As the basic conditions have not been satisfied in relation to property interest 1, the deceased would not have been entitled to apply the CGT small business concessions to reduce or disregard a capital gain made if the deceased had disposed of property interest 1 immediately prior to their death. Therefore section 152-80 of the ITAA 1997 will not apply. The trustee cannot apply the CGT small business concessions to the gain made on the disposal of property interest 1.

Property interest 2

As property interest 2 was acquired after 20 September 1985 and the deceased would have met the remaining basic conditions under section 152-10 of the ITAA 1997 (the deceased was a small business entity and the property was an active asset immediately before the deceased's death), the deceased would have been entitled to reduce or disregard any capital gain under Division 152 of the ITAA 1997 if the deceased had disposed of the property interest 2 immediately prior to their death. Therefore section 152-80 of the ITAA 1997 will apply to allow the trustee to apply the CGT small business concessions to the gain made on the disposal of property interest 2.

15 year exemption

In order to be eligible to apply the small business 15 year exemption to disregard any capital gain made, the CGT asset must be continuously owned for at least 15 years just before the CGT event. The deceased acquired property interest 2 on XX July 20XX. Property interest 2 has not be owned by the deceased for 15 years and therefore the small business 15 year exemption will not apply.

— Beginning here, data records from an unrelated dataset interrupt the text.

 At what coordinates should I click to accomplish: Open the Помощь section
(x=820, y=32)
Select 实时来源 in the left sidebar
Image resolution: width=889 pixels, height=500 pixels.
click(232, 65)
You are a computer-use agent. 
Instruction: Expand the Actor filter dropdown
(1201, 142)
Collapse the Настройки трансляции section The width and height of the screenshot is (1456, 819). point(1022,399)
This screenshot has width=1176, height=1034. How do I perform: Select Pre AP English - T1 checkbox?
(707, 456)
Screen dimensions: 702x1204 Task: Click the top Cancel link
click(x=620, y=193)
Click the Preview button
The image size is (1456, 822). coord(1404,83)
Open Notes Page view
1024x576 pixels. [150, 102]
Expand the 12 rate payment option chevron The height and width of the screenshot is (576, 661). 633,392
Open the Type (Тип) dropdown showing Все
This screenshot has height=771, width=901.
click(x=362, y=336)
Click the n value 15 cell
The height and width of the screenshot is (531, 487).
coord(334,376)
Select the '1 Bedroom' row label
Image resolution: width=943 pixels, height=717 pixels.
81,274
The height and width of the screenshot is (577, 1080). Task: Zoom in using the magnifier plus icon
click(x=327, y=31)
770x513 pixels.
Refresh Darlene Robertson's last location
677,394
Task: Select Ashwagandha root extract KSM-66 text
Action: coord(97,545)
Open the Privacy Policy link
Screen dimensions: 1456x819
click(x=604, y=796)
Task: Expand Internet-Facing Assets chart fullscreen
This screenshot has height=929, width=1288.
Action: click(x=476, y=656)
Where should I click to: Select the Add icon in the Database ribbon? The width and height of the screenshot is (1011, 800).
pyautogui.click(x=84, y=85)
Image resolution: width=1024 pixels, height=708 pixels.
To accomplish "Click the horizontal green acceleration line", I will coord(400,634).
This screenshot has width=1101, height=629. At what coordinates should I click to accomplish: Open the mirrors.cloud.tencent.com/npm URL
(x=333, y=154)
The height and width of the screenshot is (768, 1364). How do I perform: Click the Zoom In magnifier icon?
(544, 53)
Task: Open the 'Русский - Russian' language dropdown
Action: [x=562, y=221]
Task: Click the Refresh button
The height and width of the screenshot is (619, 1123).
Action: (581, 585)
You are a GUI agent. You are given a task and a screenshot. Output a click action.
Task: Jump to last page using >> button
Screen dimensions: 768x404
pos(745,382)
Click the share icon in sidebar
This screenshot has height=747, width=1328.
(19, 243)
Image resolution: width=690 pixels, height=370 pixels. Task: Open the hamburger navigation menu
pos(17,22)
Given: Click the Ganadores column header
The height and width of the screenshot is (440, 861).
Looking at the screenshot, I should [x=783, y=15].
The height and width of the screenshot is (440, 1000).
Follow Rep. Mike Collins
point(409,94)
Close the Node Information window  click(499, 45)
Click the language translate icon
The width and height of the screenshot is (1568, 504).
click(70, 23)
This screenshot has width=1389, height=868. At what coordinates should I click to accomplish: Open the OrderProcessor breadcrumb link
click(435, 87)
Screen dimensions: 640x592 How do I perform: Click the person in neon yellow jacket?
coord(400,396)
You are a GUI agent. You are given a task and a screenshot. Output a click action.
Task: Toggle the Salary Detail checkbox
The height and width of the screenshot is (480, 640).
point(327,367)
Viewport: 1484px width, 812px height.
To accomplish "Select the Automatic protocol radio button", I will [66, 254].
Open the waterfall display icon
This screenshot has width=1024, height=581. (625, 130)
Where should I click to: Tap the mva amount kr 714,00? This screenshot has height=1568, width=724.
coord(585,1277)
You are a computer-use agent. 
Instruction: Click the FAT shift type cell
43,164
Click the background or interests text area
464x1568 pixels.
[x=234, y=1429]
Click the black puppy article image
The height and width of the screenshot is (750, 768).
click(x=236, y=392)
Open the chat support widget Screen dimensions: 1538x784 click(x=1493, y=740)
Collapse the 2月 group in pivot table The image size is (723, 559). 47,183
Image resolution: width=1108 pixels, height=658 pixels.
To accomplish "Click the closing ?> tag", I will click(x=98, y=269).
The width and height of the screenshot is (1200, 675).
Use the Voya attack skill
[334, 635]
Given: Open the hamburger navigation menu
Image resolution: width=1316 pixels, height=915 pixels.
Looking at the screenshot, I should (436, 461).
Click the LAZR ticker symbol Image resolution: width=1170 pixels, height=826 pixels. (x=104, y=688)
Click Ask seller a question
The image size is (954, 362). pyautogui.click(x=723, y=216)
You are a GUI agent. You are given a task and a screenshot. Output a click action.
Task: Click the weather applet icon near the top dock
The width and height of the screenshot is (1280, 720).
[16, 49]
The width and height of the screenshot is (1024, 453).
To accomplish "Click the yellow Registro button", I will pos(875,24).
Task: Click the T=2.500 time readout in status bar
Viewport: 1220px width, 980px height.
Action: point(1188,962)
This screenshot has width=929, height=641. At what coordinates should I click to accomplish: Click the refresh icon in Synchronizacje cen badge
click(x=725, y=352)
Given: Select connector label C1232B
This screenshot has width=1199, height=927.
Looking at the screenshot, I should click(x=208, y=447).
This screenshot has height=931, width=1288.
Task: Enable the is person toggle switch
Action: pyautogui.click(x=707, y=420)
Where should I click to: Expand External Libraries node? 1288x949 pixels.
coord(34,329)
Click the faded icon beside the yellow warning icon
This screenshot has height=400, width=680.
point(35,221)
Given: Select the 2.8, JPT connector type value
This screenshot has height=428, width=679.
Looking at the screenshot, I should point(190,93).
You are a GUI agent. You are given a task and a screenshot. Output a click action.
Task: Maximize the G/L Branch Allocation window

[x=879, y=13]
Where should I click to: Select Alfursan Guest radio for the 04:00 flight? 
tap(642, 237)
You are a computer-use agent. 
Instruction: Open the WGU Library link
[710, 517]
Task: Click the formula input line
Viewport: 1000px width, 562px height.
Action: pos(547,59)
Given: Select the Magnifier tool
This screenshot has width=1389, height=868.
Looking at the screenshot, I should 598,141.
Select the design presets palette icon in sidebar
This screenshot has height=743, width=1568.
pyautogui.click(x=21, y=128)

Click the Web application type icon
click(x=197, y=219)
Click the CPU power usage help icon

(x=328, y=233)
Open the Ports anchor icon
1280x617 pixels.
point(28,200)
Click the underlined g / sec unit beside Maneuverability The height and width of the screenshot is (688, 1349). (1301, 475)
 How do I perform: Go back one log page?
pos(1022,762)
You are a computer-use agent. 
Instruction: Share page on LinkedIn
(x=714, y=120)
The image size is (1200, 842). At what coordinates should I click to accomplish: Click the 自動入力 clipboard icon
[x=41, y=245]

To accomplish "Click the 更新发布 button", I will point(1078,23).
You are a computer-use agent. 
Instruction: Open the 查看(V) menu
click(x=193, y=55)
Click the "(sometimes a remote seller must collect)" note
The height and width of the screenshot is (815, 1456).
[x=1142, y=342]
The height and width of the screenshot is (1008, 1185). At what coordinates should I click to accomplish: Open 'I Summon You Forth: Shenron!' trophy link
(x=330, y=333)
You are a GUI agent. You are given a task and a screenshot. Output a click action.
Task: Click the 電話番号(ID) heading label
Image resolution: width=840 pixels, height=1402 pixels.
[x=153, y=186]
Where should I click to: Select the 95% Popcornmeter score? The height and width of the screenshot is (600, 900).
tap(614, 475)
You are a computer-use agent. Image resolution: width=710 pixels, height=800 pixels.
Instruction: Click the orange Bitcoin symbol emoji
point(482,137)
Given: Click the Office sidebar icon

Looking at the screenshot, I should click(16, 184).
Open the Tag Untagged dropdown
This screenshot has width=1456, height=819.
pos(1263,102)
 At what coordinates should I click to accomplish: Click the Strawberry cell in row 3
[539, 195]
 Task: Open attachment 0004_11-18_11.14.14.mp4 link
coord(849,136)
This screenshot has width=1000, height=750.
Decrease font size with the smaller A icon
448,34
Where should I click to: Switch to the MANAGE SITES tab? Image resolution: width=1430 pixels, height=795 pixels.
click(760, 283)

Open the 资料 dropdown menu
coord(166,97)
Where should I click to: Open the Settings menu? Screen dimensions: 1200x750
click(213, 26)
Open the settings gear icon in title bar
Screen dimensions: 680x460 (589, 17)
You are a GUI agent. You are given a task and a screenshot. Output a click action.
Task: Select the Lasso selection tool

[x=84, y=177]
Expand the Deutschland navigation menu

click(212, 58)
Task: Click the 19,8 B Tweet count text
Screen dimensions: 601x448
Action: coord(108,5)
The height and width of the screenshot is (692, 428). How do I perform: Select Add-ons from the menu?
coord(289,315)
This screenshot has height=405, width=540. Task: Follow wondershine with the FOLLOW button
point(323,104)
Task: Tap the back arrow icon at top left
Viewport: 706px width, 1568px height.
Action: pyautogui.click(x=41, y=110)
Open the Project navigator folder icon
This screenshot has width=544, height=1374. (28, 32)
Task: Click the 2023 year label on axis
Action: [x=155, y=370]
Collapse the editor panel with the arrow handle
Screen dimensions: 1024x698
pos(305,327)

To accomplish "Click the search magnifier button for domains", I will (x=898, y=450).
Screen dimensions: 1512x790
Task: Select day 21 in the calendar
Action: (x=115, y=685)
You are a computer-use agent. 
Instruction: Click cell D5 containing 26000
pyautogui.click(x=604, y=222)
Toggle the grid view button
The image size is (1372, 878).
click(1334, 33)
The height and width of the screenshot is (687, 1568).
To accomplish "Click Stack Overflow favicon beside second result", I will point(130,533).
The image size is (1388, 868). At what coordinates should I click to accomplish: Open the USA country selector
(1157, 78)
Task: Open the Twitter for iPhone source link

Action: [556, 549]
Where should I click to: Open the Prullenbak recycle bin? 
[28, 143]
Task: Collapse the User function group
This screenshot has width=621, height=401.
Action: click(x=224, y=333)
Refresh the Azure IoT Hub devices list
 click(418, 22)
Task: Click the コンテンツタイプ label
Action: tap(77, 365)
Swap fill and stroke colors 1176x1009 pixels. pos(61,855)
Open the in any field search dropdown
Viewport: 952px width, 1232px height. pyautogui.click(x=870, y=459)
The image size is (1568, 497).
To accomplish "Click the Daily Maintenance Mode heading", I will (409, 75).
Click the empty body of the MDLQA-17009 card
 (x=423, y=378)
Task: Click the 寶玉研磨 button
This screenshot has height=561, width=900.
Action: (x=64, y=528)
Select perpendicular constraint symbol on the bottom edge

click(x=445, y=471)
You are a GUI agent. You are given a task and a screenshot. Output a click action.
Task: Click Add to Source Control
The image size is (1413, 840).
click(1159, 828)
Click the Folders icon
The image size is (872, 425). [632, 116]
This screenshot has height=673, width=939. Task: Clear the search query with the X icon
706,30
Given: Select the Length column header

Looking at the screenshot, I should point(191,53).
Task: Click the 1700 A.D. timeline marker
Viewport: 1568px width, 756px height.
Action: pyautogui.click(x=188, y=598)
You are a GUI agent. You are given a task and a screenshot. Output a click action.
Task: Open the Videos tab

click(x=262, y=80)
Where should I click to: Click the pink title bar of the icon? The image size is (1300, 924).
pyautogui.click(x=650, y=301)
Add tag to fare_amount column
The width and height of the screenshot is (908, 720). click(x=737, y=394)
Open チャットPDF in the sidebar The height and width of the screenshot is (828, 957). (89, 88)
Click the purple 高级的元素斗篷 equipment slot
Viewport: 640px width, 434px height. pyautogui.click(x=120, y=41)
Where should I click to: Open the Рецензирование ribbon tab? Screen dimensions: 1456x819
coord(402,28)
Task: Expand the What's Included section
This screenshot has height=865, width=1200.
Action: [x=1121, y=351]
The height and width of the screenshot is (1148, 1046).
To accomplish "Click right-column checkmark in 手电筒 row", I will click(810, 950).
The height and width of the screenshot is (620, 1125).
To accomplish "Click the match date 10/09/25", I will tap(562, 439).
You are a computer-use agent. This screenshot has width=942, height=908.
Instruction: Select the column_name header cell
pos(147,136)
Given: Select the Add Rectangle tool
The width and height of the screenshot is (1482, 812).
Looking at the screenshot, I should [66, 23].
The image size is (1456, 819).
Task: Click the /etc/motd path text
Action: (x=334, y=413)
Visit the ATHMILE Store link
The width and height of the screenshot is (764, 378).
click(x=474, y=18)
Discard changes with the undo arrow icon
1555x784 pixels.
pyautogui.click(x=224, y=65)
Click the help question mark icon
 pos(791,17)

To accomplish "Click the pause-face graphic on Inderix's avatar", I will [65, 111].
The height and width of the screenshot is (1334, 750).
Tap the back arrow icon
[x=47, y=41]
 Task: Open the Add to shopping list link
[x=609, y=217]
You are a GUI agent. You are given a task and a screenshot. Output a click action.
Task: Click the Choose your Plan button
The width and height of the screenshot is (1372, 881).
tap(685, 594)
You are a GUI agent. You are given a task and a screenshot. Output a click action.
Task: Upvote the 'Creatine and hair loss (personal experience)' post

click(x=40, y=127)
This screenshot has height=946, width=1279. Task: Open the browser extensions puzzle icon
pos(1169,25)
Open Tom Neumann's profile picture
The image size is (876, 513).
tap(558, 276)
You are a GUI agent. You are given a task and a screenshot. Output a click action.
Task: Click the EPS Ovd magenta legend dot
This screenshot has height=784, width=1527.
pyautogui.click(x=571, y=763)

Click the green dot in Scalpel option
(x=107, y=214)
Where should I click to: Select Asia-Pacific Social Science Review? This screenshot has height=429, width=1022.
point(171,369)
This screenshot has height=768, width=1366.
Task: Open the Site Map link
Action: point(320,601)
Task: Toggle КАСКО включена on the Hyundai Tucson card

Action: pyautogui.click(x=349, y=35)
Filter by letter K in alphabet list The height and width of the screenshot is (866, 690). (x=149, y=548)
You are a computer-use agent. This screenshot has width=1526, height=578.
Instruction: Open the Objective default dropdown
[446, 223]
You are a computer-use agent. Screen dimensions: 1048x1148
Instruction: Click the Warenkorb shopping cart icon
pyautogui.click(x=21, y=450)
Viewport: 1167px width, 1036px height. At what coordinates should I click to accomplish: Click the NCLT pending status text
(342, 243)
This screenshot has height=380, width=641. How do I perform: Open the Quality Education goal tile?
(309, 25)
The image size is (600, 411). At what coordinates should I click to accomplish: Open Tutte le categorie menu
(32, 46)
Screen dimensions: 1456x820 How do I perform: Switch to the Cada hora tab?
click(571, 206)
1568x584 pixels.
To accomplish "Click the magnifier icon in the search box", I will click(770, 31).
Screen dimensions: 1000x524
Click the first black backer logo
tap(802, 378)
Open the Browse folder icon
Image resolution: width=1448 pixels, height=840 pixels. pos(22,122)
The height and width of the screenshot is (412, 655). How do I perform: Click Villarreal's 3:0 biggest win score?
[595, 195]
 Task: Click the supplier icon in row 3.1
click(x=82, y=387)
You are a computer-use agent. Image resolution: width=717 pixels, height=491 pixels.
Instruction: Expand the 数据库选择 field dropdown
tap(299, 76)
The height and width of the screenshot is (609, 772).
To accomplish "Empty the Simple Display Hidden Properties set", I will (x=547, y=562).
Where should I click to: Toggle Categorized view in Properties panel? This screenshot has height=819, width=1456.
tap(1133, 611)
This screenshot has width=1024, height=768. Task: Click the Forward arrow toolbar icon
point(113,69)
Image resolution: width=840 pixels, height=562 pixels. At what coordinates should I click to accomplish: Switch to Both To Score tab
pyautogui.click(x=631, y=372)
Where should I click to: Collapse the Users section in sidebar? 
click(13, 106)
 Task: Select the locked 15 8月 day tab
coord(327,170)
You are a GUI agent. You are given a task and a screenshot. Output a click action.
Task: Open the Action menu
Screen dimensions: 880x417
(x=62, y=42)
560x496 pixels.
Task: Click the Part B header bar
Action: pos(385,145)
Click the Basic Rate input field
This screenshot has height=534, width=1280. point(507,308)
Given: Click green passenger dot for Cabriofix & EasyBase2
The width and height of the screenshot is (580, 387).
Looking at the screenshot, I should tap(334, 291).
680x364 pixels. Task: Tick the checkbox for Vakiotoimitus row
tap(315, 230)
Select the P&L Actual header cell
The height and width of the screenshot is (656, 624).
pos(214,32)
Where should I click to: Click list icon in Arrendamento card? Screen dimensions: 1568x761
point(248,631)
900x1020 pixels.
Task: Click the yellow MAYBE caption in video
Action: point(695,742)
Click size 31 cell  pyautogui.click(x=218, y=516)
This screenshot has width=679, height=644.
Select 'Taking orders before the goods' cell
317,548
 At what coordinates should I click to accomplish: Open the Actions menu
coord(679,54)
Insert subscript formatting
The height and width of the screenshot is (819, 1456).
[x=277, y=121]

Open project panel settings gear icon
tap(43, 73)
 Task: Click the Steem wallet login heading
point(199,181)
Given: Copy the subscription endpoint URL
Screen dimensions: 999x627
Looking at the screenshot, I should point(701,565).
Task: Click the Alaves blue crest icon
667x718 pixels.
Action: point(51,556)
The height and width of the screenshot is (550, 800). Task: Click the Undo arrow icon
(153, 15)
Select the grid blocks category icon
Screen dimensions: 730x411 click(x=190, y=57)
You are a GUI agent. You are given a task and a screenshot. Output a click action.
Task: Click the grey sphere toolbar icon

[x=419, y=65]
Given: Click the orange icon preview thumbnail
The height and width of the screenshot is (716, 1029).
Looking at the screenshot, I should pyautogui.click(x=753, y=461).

As mentioned above, the deceased would have satisfied the basic conditions under section 152-10 of the ITAA 1997 just before their death, this means that the small business 50% active asset reduction and the small business retirement exemption may be applied to reduce the capital gain made from the disposal of property interest 2. There is no requirement to contribute an amount to a complying superannuation fund or RSA, however the amount must not exceed the lifetime retirement exemption limit of $500,000.